BRASÍLIA – Decisão do ministro Alexandre de Moraes que deu início à operação que fecha o cerco a Bolsonaro por tentativa de golpe de Estado aponta que a minuta de golpe discutida junto a comandantes das Forças Armadas pedia novas eleições e a prisão de “diversas autoridades, entre as quais os ministros do Supremo Tribunal Federal, Alexandre de Moraes e Gilmar Mendes, além do presidente do Senado, Rodrigo Pacheco”.

Segundo delação e provas apresentadas pelo ministro, relator do caso, o então presidente Jair Bolsonaro (PL) recebeu o documento do ex-assessor Filipe Martins [preso na operação desta quinta-feira, (8)] e do advogado Amauri Feres Saad, mas pediu alterações, mantendo a prisão de Moraes, mas liberando Pacheco e Mendes.

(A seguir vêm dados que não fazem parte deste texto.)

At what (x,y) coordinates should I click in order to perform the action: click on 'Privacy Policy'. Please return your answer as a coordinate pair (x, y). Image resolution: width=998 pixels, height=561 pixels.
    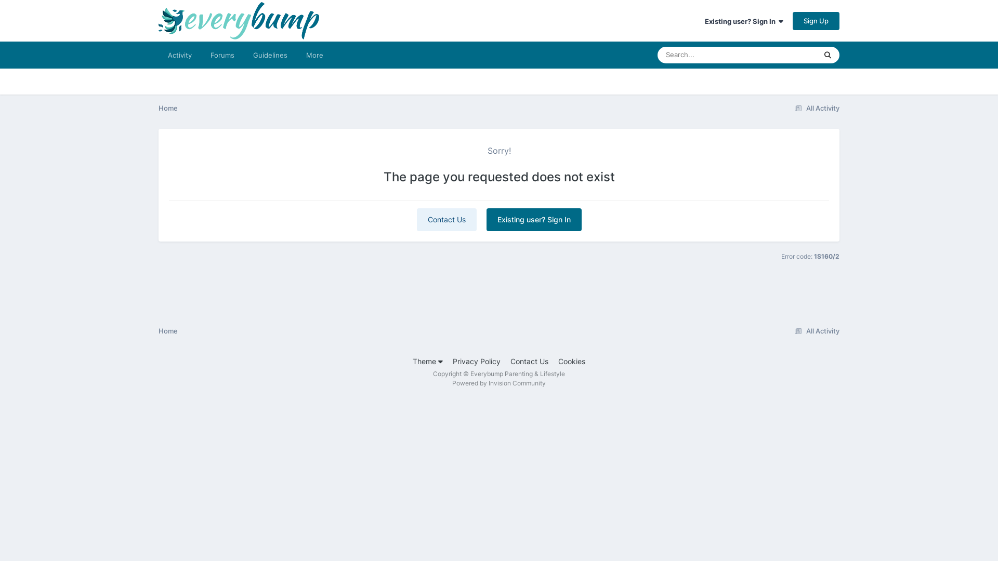
    Looking at the image, I should click on (452, 361).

A decisão de Moraes deflagrou nesta quinta-feira (8) a Operação Tempus Veritatis (a hora da verdade, em latim) e a PF (Polícia Federal) prendeu aliados do ex-presidente suspeitos de envolvimento na empreitada golpista. Entre os alvos, estão Braga Netto, Augusto Heleno, Anderson Torres, Valdemar Costa Neto, Paulo Sérgio Nogueira e Almir Garnier Santos.

Os investigados afirmaram, via defesa, que vão cumprir as determinações impostas pela Justiça, mas que ainda não tiveram acesso às investigações para saberem o que pesa contra cada um deles.

Data da prisão

Segundo a investigação da PF, Já havia até data para a prisão de Moraes. O documento aponta que no “planejamento operacional descrito pelo General Virgílio (Laércio Virgílio, general-de-brigada reformado), a prisão desse relator seria executada no dia 18/12/2022, em sua residência em São Paulo”.

A PF (Polícia Federal) acredita que o ex-presidente Bolsonaro teve participação direta na edição da minuta golpista que circulou entre seus aliados após o segundo turno das eleições. Conversas encontradas no celular do tenente-coronel Mauro Cid, ex-ajudante de ordens da Presidência, sugerem que Bolsonaro ajudou a redigir e editar o documento.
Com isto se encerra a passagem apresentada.